• [AUFGABENSTELLUNG]: Setzen Sie den Textauszug über die islamischen Großreiche ab 1500 im Anschluss an seinen letzten Satz fort.

• [TEXTAUSZUG]:

______

Was änderte sich ab 1500? Nachdem es ab dem 11. Jahrhundert n. Chr. zur Dezentralisierung der ʿAbbāsidenherrschaft gekommen war, traten zwar zahlreiche neue Dynastien auf, wie beispielsweise die hier hervorragende Dynastie der Seldschuken (1040-1190 n. Chr.) bzw. die Mongolen oder Timuriden; sie konnten sich jedoch höchstens ein Jahrhundert, meistens jedoch noch weniger, an der Macht halten. Um 1500 n. Chr. allerdings existierte die Dynastie der Osmanen bereits 200 Jahre und sollte noch 400 weitere Jahre herrschen. Die anderen beiden großen islamischen Imperien der Ṣafawiden und Mongolen begannen ihre Herrschaft zu Beginn des 16. Jahrhunderts auszubauen und konnten sie für mehr als 200 Jahre halten. Allzu oft werden diese hochkomplexen Reichsgebilde innerhalb der Forschung unter dem Begriff der Gunpowder Empires in eine Schublade gesteckt. Richtig ist jedoch, das sich - ganz einfach ausgedrückt - nur noch große und gut organisierte Staatengebilde wie eben die der Osmanen, Ṣafawiden und Moguln (wenn auch mit unterschiedlicher Intensivität) die Kanone auf Dauer leisten konnten (und wollten - die Sonderrolle Irans untersuchen Reuven Amitai und Sholeh Quinn (s. unten)).

______

• [VORLIEGENDE DATEN]:
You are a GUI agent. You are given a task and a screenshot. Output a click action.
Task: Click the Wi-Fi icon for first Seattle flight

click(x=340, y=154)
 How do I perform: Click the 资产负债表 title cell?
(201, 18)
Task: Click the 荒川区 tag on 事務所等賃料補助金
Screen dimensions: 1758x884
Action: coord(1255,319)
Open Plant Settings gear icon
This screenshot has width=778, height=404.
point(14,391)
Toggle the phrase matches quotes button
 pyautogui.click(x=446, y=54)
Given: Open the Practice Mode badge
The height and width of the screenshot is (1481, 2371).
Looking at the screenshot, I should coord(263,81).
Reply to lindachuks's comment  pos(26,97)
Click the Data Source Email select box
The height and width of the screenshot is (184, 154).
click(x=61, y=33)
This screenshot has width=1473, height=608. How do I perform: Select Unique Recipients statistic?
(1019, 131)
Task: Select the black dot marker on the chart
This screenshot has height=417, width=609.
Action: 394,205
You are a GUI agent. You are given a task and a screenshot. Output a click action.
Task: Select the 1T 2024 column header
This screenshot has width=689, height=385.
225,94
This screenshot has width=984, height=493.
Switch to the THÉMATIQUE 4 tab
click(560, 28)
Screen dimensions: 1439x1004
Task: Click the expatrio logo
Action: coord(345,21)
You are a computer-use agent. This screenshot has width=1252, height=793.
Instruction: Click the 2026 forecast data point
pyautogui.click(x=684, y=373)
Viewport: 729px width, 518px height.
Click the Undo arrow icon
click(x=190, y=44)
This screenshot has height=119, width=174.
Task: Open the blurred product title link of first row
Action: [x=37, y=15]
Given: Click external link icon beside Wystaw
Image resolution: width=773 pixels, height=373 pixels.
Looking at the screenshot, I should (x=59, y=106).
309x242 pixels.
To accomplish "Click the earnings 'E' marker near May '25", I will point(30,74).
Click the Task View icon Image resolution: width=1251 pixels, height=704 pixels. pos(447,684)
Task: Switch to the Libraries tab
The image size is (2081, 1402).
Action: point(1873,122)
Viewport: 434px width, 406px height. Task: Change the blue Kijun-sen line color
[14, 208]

______

• [ERGEBNIS]:
Die im vierten Block gesammelten kürzeren Beiträge (529-610) runden diesen Band gut ab. Neben Muhammad Qasim Zamans bereits angesprochenen ausgezeichnetem Beitrag mit dem Titel "Transmitters of Authority and Ideas across Cultural Boundaries, eleventh to eightteenth centuries" (582-610), Reuven Amitais Beitrag "Armies and their Economic Basis in Iran and the surrounding Lands, c. 1000-1500" (539-560) und Scott C. Levis Aufsatz zu "Commercial Structures" (561-581), soll der knappe, jedoch ausgezeichnete Essay Richard Bulliets über "Conversion to Islam" (529-538) hervorgehoben werden. Bulliet weist auf die Komplexität des Begriffs Konversion hin: Je nachdem, mit welcher Analysemethode man an die Quellen herangeht (sei es die quantitative, ökonomische, literarische bzw. institutionelle), erhält man ein jeweils unterschiedliches Bild über die Epoche und jeweilige Kultur: "Just as stories about individuals cannot be relied on to explain mass phenomena, economic data and quantitative modelling say nothing about spiritual experience" (529). Bevor Bulliet die Vor-und Nachteile dieser jeweiligen Ansätze referiert, stellt er fest, dass "fortunately, 'the conversion by the sword' stereotype has largely died away. But the notion that the new converts are normally zealots, like the contradictory notion that new converts are insincere and not really Muslim, is still encountered" (530). Indem er auf die Standardwerke von Richard Eaton, Devin DeWeese, Joseph Fletcher und Azyumardi Azra hinweist, kommt er zu dem Schluss, dass "[...] conversion is seen not just as a demographic matter, but as an accomodation over time between Islam and the peoples it is drawing into its orbit. The process of accommodation, and the organizational forms by which accommodation comes about, represent the frontier of conversion studies in the lands of the east."(538)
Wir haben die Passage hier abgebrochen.